## start

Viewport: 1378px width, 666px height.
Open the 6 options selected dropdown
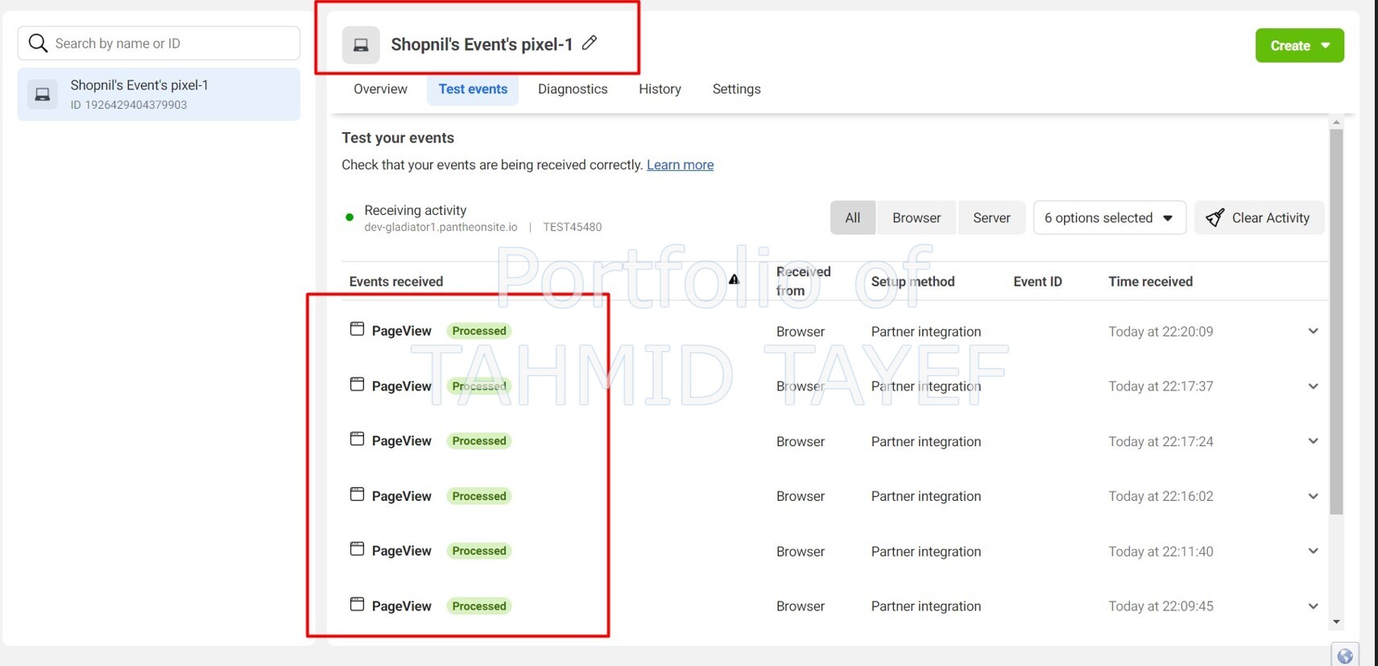[x=1108, y=217]
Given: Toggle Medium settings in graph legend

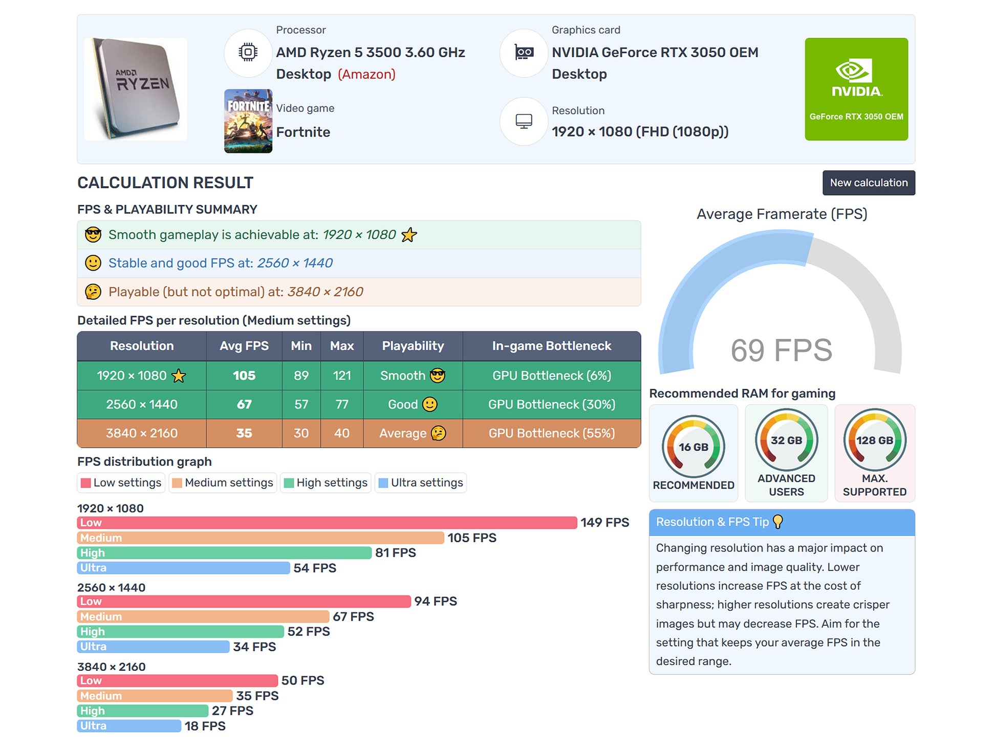Looking at the screenshot, I should pos(223,483).
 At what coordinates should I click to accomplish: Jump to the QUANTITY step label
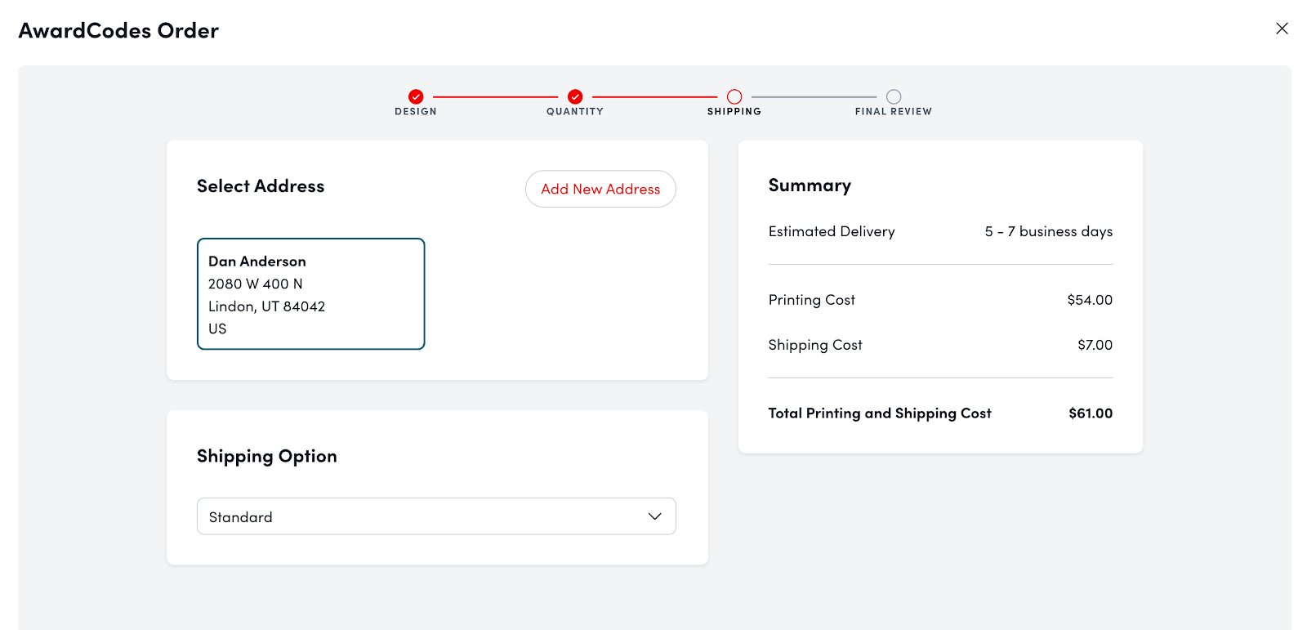coord(575,112)
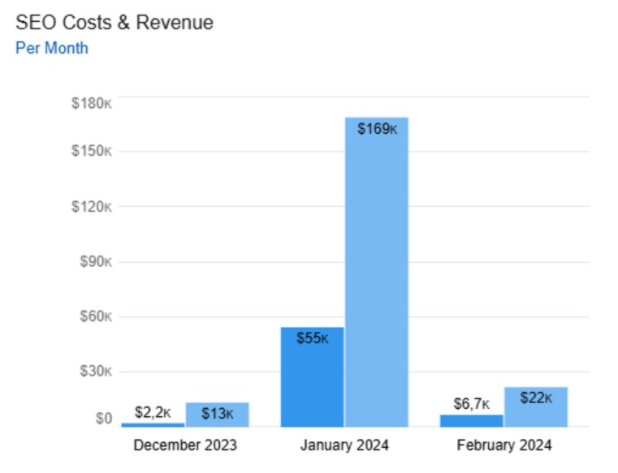Viewport: 618px width, 473px height.
Task: Click the "February 2024" x-axis label
Action: 503,445
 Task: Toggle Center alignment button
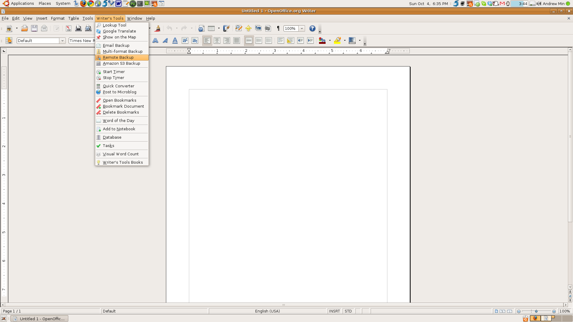(217, 41)
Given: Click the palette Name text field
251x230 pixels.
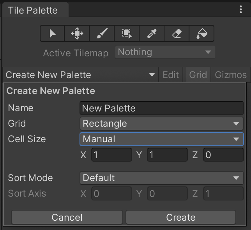Looking at the screenshot, I should pyautogui.click(x=161, y=108).
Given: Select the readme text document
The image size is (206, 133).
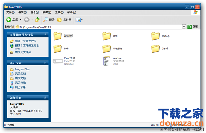Looking at the screenshot, I should coord(114,61).
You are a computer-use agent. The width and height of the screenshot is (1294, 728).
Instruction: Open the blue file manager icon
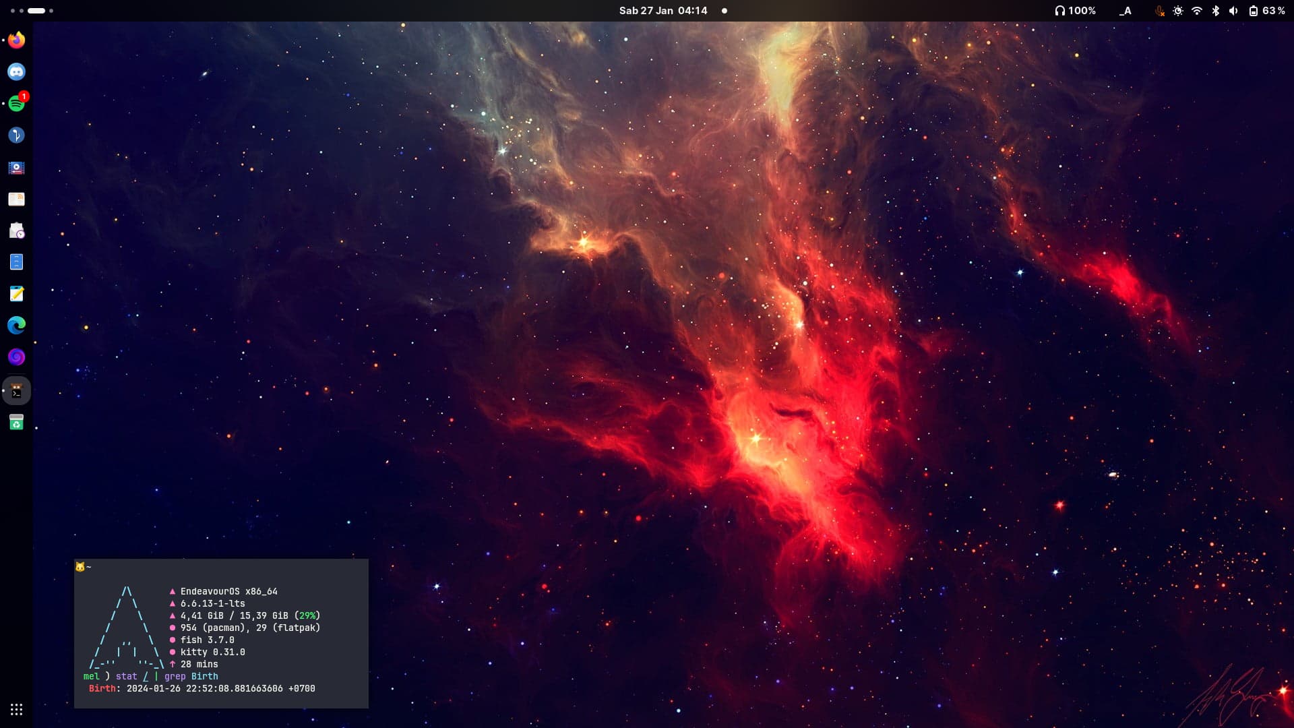click(16, 262)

## end

[TASK OBJECTIVE]
Rescale the items from the line that contains "You are a computer-use" through the end of the items, inclusive: write out those lines again, requests included, with each coordinate in the answers multiplied by 2.6 and rounded to the nearest whole number, halves rounded up. Leave the pictures out.

[ANSWER FOR THE TASK]
You are a computer-use agent. The width and height of the screenshot is (1294, 728).
Instruction: Open the blue file manager icon
click(42, 681)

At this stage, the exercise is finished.